**Task prompt**
Extract every record, keeping each one exactly as it is.

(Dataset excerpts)
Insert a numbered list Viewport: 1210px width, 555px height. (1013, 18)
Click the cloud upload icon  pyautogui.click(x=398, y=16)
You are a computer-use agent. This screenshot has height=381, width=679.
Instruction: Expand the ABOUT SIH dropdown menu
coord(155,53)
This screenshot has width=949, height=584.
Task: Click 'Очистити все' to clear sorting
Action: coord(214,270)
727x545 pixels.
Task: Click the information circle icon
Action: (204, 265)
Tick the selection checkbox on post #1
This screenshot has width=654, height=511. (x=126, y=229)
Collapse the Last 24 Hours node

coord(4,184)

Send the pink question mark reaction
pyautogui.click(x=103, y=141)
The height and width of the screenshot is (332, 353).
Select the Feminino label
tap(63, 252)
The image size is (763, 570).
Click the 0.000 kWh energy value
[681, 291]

**Solution to this exercise**
Insert a numbered list Viewport: 1210px width, 555px height. (1013, 18)
Click the cloud upload icon  pyautogui.click(x=398, y=16)
You are a computer-use agent. This screenshot has height=381, width=679.
Instruction: Expand the ABOUT SIH dropdown menu
coord(155,53)
This screenshot has width=949, height=584.
Task: Click 'Очистити все' to clear sorting
Action: coord(214,270)
727x545 pixels.
Task: Click the information circle icon
Action: (204, 265)
Tick the selection checkbox on post #1
This screenshot has width=654, height=511. (x=126, y=229)
Collapse the Last 24 Hours node

coord(4,184)

Send the pink question mark reaction
pyautogui.click(x=103, y=141)
The height and width of the screenshot is (332, 353).
Select the Feminino label
tap(63, 252)
The image size is (763, 570).
Click the 0.000 kWh energy value
[681, 291]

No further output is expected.